In the grand scheme of things, perhaps Weyl is under-rated, in the sense that most of the public intellectuals who are more well known are worse than he is. (As an aside, you can think of the Fantasy Intellectual Teams project as an attempt to play out Tyler’s “over-rated or under-rated” game until the right people come out on top.) But Weyl is not on my list of very careful thinkers. In fact, I am very much put off by him.

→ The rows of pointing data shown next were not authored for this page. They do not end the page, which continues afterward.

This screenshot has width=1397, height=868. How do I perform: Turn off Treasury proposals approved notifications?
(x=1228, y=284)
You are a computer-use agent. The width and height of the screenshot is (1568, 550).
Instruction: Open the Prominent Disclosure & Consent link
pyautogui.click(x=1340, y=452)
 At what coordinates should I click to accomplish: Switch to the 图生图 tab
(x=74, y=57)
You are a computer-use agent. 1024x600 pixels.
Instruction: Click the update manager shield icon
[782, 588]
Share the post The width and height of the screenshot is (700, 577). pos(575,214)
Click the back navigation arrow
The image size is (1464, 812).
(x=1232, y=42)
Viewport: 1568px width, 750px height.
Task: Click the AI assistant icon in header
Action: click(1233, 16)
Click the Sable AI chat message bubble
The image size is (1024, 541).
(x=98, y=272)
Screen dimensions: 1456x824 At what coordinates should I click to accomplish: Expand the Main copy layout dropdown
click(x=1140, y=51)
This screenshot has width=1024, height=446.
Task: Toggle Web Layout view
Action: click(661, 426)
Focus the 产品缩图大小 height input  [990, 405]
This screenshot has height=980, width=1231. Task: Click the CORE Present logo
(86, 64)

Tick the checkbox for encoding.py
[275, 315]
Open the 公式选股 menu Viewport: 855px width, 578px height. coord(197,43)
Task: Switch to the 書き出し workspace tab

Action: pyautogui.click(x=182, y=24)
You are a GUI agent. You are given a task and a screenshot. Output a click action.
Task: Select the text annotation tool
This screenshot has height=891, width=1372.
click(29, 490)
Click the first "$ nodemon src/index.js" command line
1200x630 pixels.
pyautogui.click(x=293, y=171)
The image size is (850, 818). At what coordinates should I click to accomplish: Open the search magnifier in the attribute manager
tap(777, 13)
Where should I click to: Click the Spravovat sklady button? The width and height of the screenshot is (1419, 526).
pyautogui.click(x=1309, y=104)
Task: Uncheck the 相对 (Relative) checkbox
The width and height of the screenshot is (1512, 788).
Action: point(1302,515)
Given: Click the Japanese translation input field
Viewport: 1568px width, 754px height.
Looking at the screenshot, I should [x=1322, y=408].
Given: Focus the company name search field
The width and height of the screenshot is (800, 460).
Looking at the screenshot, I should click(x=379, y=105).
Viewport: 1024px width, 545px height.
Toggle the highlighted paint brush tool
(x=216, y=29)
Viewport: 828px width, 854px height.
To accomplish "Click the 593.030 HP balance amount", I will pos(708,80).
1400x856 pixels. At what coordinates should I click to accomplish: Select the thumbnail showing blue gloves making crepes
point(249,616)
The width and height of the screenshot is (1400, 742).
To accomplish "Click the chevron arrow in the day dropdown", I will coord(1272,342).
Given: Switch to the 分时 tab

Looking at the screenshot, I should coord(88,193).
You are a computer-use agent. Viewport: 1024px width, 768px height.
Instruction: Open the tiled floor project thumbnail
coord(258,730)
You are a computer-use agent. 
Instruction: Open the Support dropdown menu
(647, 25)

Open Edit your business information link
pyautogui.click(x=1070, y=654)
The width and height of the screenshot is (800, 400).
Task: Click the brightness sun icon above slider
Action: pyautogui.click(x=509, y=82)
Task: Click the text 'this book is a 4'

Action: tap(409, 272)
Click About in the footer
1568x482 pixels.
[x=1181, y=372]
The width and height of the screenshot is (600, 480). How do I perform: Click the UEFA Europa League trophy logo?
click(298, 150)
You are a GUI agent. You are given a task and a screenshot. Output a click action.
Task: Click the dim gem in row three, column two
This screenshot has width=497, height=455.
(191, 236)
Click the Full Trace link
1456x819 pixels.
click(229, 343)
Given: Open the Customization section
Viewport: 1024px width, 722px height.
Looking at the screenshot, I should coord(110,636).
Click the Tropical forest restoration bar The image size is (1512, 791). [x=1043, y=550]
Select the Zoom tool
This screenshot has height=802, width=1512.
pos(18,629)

So what you have in the post on technocracy is the world’s leading intellectual grandmaster dispensing with a patzer. To take just one illustrative passage from Alexander,
Did you notice none of Weyl’s examples of technocracy fit this definition at all? Robert Moses had zero formal training in urban planning or anything related to city-building. The Soviet leadership wasn’t “meritocratically chosen”. And Oscar Niemeyer didn’t construct a High Modernist planned village and a control village, test which one performed better on various metrics, and scale the winner up into Brasilia.